Word and item location data ::
-- START --

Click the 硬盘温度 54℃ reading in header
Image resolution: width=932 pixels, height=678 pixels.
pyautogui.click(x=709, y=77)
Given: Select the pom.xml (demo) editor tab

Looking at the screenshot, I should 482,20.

-- END --

Exercise requirements ::
Count the lines in the records above that contain the string "Given", treating uppercase and lowercase as different, and reply with the number alone.

Reply to the task ::
1